NEW YORK (Apr. 2)
An American, an Israeli and an Arab walk into a car. They should have looked where they were going, mainly because once the three women meet in Amos Gitai’s “Free Zone,” an argument begins and lasts, with some warmth and some rancor, for most of the movie. The concept for the film began with Gitai’s own trip to Jordan’s free zone. A driver that worked on his shoots told Gitai he had a partner in Jordan with whom he fixed used cars and crossed the border to sell them to security companies that work with Iraq.
“The idea sounded to me like science fiction,” Gitai said during a recent interview with JTA. “So I asked, Do you mind if I come with you to follow this trip? And we left Tel Aviv, we crossed the border and we came close to the border of Iraq, to this area without taxes, where all these different people do transactions of cars got mixed — Israelis, Palestinians, Syrians, Saudis and Iraqis.”
The politics-free commercial zone intrigued Gitai. A man of medium height, with thick, graying hair, he was dressed casually during the interview, even sporting a plastic green watch.
“It’s an opposition to what we see on the evening news — on the evening news, we just see violence and hatred and these guys throw stones and the others throw bombs and so on, and here I saw a completely different attitude,” he said. “When I saw these people in the free zone, I thought, Didn’t they see the evening news? Aren’t they aware there is a war going on?

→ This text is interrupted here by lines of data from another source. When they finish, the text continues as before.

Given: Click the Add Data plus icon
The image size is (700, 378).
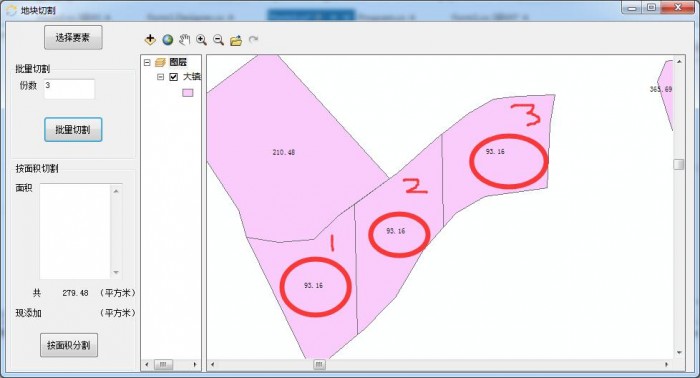Looking at the screenshot, I should click(150, 40).
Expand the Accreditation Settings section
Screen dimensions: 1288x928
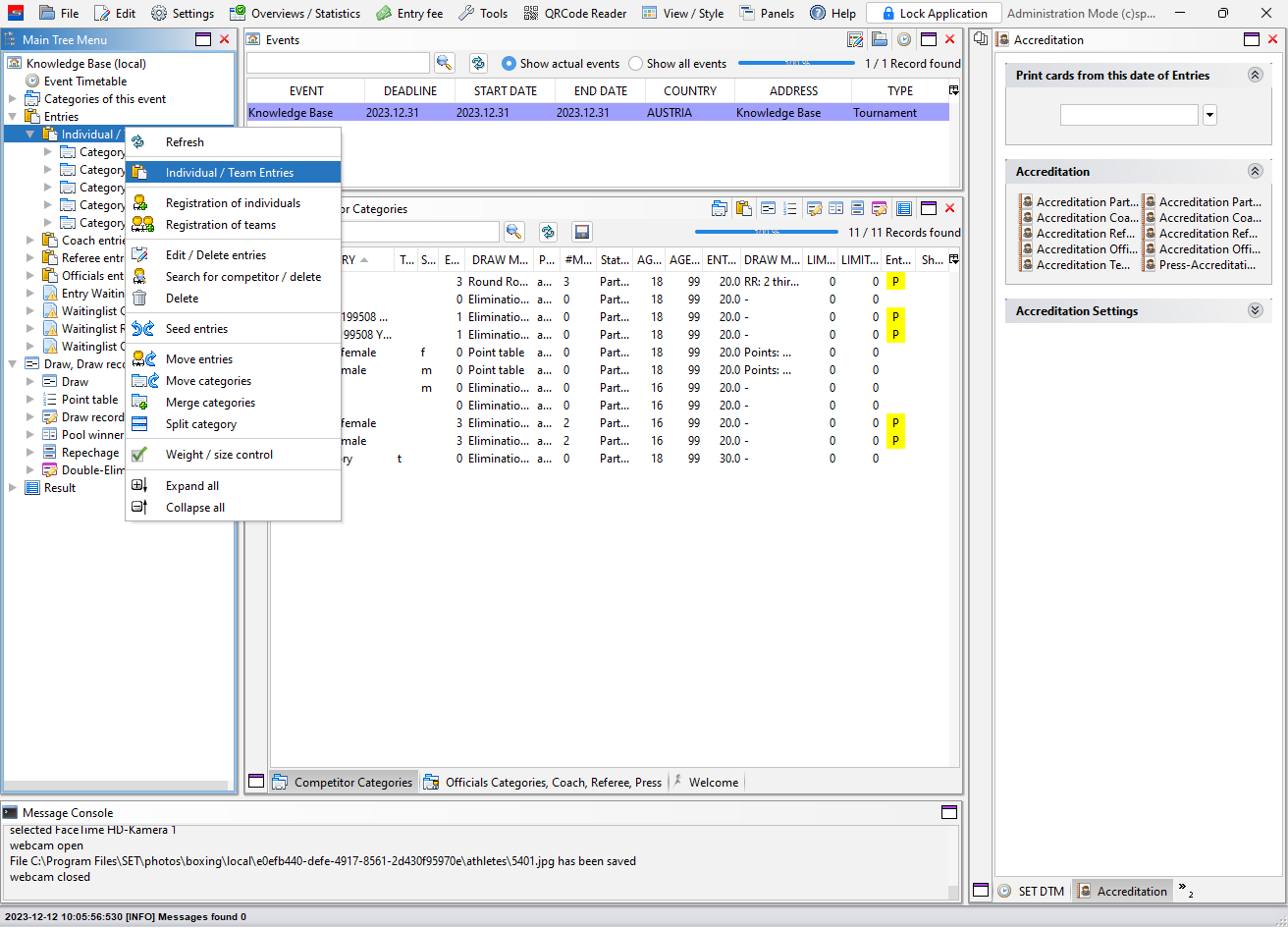1254,310
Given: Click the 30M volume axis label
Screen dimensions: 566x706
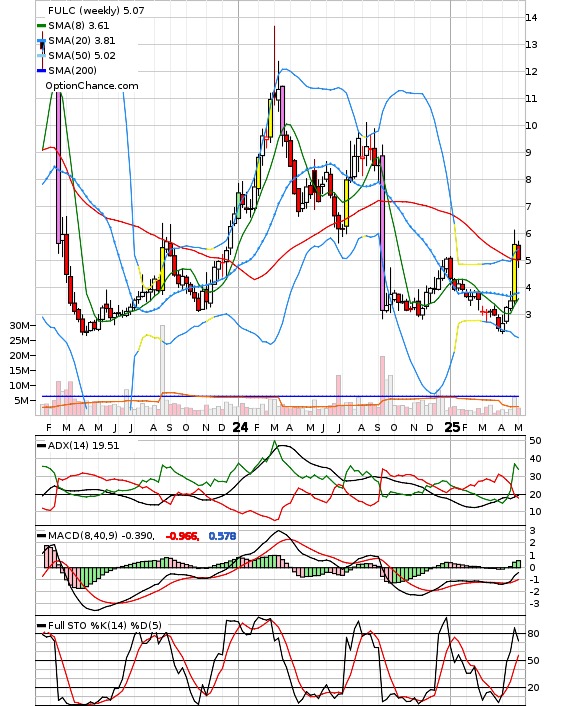Looking at the screenshot, I should pos(20,326).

“And when I came back, I called my co-writer,” he said.
In the film, he turned the three men into women as “a proposition, an allegory — so what happens if women take over?”
The driver became Hanna (Israel’s Cannes-winning Hanna Laszlo); the partner, Leila (Hiam Abbas of “Paradise Now”); and Gitai, the observer, “became someone much more beautiful, Natalie Portman.”
Serious topics — the refugee issue, Israeli economy, terrorism — lace the narrative. During one exchange, Leila asks Hanna, a former Sinai settler living in the Negev, about her real origins. Hanna retorts that she is “from Auschwitz,” and returns the question, to which Leila replies: “Palestine.”
Yet, these issues don’t really weigh down the film due to its random, episodic nature and its focus on the women and their business exchanges and personal concerns. There is more of a feeling that one is witness to a very odd, hectic day or two in these women’s lives.
Compared to his other movies — “Kadosh,” about sexuality in Israel’s fervently Orthodox community, and “Kippur,” which focused on the 1973 Yom Kippur War, are among them — Gitai calls this one “comic relief.”
The comic relief begins with seven minutes of Portman’s character, Rebecca, crying near the Western Wall, in a somewhat claustrophobic closeup. The young, naive American has just broken up with her fiance.
Having nowhere to go and desperate for distraction, she convinces Hanna, an Israeli cabbie, to take her to Jordan, where the Orthodox matron is determined to settle some business for her husband. There they meet Leila — a modern, middle-aged Palestinian refugee whose proud, elegant bearing cannot hold up — and an unwilling road trip begins.
Discomfiting as the crying scene is, Gitai quotes a reviewer after Cannes who said that what the Oscar-nominated Portman did during those “seven minutes of ‘Free Zone,’ she didn’t do in the entire ‘Star Wars.’ ” He hastened to praise her acting, and added that her role in “Free Zone” was “very delicate, because she is an observer.”
Laszlo’s character is anything but an observer. Many Israelis identified with her: “There is the sense of humor, the obsessiveness,” and pushiness, Gitai said. Yet, she is “a very warm person, very caring, very effective, she has ways of dealing with this situation in which she finds herself — sincere.”
The director, also a documentary filmmaker, uses the style in this work because it “makes fiction more realistic.”
He protests the search for a message in his film, then breaks down. “We, people of this region, we don’t need to be in agreement. We don’t need to be identical. We are not obliged to be like the Palestinians, or the Jordanians, we can be different, and they don’t need to be like us. But we don’t need to kill each other each time that we don’t agree.
“I think its true about nations, it’s true about couples, in families,” he said. “People don’t have to apply violence each time they disagree. And I think that the reason I say it’s comic relief is because these ladies, these wonderful three actresses, they dispute, but nobody’s taking a gun,” he said. “There is a kind of sistership that is being built with the gaps which divide them.”
“Free Zone” opens April 7 in New York and Los Angeles. It will open later in selected North American cities.